* What to produce *
Repeat word for word the line with "The width and height of the screenshot is (1920, 1080)." and every line after it until the records below run out.

::: Given records

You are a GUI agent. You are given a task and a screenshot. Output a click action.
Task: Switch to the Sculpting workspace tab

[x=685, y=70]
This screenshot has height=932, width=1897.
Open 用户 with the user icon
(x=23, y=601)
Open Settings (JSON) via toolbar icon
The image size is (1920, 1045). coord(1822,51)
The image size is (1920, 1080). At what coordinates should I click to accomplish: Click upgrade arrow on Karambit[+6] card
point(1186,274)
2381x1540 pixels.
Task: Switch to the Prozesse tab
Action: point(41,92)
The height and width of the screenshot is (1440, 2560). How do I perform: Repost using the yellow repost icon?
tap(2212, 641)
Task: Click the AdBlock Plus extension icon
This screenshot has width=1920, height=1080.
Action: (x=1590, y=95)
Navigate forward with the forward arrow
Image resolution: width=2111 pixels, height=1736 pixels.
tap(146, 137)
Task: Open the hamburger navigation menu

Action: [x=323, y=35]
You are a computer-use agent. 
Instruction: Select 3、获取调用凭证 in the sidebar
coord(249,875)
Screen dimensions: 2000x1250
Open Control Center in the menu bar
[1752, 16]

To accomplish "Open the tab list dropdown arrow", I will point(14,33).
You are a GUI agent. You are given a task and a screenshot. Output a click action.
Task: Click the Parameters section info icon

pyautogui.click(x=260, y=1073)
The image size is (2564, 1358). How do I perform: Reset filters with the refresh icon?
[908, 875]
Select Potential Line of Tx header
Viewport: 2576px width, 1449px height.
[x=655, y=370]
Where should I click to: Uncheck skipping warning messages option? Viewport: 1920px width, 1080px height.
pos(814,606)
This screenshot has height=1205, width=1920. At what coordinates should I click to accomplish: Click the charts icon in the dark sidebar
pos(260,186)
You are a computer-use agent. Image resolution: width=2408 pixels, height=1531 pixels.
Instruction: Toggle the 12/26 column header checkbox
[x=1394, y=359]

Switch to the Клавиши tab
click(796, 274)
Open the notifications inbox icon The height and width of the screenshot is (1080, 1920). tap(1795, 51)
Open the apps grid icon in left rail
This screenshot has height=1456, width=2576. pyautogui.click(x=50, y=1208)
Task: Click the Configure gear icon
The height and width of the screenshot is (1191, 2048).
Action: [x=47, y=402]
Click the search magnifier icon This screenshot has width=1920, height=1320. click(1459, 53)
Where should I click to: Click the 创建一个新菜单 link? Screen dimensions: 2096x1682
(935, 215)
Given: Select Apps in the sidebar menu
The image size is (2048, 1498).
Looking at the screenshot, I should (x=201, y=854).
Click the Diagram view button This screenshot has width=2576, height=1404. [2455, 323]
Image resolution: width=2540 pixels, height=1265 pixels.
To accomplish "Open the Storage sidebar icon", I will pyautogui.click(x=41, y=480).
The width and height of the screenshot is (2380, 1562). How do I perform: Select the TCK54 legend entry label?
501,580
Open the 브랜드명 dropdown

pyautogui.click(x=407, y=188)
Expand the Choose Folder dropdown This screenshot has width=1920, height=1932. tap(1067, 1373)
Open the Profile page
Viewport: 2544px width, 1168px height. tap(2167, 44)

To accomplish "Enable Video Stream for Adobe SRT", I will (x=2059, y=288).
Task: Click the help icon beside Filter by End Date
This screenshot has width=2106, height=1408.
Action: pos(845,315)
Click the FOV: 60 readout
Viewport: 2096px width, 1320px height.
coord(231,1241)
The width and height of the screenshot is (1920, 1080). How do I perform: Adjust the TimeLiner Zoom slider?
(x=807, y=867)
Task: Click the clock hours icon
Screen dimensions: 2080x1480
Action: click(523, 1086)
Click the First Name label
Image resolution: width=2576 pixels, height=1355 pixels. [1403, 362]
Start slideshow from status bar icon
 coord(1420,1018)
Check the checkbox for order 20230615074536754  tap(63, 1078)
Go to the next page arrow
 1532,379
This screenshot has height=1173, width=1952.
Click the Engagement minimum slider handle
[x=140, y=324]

::::::

* Written reply *
The width and height of the screenshot is (1920, 1080). How do I perform: Adjust the TimeLiner Zoom slider?
(x=807, y=867)
Task: Click the clock hours icon
Screen dimensions: 2080x1480
Action: click(523, 1086)
Click the First Name label
Image resolution: width=2576 pixels, height=1355 pixels. [1403, 362]
Start slideshow from status bar icon
 coord(1420,1018)
Check the checkbox for order 20230615074536754  tap(63, 1078)
Go to the next page arrow
 1532,379
This screenshot has height=1173, width=1952.
Click the Engagement minimum slider handle
[x=140, y=324]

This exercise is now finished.